Once you are done be sure to commit your changes again (to save them to the repository) and to push them to GitHub (so that I can see the work you have done).

It's best if you Commit early, commit often - that way you can go back if you have made a mistake and I can see all the work you have done. It doesn't matter if your early commits contain mistakes.

Once you are done be sure to commit your changes (that will save them to the repository) and to push them to GitHub (so that I can see the work you have done).

Task Explanation

Below is today's task. We will be working with a range of skills you have learned in recent weeks.

For this task, you need to provide the 'answers' in the r_code.R file you will find in this repository, not in the Markdown file you are currently reading.

Task Explanation and Overview

Before you start working on the actual R code please clean the spreadsheet called heightdata.xlsx that came with this repository.

Your further tasks can be found in the R script file r_code.R that is part of this repository. You have to work on these tasks by yourself. Do not work with others.
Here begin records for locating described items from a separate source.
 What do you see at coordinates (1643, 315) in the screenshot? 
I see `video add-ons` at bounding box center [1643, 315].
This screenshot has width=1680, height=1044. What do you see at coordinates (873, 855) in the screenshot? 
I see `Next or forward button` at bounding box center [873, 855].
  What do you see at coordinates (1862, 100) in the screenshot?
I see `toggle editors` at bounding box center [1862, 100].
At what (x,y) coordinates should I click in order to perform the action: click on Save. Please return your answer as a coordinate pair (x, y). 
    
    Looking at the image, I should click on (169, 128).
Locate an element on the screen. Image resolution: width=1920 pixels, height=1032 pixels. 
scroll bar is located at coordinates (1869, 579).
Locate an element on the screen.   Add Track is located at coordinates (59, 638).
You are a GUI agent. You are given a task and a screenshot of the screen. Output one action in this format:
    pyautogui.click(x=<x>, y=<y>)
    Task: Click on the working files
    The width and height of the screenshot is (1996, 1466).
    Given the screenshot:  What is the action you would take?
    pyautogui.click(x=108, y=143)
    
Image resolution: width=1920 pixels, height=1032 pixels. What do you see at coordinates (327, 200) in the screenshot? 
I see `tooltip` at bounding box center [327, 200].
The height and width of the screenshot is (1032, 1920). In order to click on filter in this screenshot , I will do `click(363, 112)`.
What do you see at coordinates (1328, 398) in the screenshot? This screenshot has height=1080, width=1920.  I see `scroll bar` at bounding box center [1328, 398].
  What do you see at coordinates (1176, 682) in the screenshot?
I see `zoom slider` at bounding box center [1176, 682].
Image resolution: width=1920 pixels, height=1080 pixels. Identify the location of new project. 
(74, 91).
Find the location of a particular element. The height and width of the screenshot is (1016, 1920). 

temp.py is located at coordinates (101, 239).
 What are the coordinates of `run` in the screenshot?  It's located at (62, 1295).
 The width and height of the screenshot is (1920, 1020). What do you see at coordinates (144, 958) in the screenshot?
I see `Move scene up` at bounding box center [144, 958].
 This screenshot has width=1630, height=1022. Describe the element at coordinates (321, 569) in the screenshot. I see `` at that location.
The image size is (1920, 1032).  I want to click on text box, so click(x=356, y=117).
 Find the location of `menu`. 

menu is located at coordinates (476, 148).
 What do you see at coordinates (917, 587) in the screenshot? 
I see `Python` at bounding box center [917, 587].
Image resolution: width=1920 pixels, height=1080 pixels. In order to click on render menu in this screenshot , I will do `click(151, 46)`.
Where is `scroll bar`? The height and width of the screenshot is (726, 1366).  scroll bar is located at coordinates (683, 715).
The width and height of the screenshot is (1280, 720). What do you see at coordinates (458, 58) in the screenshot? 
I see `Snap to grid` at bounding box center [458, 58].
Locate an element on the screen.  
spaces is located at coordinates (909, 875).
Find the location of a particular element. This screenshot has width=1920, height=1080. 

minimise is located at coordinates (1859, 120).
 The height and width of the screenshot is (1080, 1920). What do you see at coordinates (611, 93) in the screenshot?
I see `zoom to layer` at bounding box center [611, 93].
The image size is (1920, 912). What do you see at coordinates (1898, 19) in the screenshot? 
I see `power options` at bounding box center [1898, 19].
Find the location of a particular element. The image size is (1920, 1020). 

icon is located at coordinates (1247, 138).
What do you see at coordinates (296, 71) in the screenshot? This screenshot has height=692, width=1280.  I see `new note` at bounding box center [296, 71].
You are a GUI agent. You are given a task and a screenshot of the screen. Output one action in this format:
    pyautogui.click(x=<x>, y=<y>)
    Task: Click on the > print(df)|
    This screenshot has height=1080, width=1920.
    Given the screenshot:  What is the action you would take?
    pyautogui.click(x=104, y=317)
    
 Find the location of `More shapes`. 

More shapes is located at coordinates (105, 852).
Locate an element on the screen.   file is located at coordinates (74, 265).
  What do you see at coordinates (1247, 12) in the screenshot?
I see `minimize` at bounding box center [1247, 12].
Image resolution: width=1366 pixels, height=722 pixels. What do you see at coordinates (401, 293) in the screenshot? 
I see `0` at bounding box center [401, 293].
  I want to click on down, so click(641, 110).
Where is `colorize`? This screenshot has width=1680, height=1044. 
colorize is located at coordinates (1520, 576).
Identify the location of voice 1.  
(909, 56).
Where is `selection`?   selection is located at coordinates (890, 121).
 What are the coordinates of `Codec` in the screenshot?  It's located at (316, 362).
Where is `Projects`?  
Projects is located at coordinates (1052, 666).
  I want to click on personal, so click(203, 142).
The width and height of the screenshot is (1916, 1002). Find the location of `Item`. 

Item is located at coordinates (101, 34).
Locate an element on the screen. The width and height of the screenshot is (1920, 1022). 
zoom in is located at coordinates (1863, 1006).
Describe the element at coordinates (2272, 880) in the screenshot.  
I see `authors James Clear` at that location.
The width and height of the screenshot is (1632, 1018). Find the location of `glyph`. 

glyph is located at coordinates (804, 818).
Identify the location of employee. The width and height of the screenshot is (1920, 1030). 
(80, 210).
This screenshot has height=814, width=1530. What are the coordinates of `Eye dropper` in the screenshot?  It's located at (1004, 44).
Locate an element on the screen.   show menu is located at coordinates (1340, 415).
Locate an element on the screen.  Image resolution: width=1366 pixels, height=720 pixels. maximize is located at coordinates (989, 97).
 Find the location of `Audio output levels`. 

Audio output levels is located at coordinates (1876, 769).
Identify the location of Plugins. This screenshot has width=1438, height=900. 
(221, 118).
Please work on these tasks in RStudio - not on the GitHub website. If you work in RStudio you can make sure your code works as it should. If you don't work in RStudio, but edit the file on the GitHub web interface you will have to copy and paste the code into R for testing - an unnecessary step that can introduce mistakes.

Pay attention to the autocomplete options RStudio is offering you and use them to explore how R commands work. Also, remember how useful the cursor keys and the Tab key can be. Pressing F1 will bring up the documentation for the selected command in the Help tab.

Please don't forget to commit and to push your commit.

Commit early, commit often - that way you can go back if you have made a mistake and I can see all the work you have done. There's no problem if you commit and there's a mistake in your file or if you haven't done all tasks yet.

Once you are done be sure to commit your changes (that will save them to the repository) and to push them to GitHub (so that I can see the work you have done).

Your Tasks

For task 1 you are asked to clean the spreadsheet called heightdata.xlsx. You can do this in Microsoft Excel or in other software than can read the xlsx file format, e.g. LibreOffice or Apache OpenOffice.

The other tasks can be found in the R script file r_code.R and should ideally be done in RStudio.

Task 1

Clean the spreadsheet called heightdata.xlsx that came with this repository. Leave the original spreadsheet untouched and save the cleaned spreadsheet under the name heightdata_cleaned.xlsx.

Task 2

Set the correct Working Directory.

Hint: I showed you how to do this in previous weeks. It can be done with a command or through the GUI (Graphical User Interface).

Task 3

Load the packages you need.

Task 4

Import the cleaned spreadsheet.

Task 5

Produce a histogram based on the height column.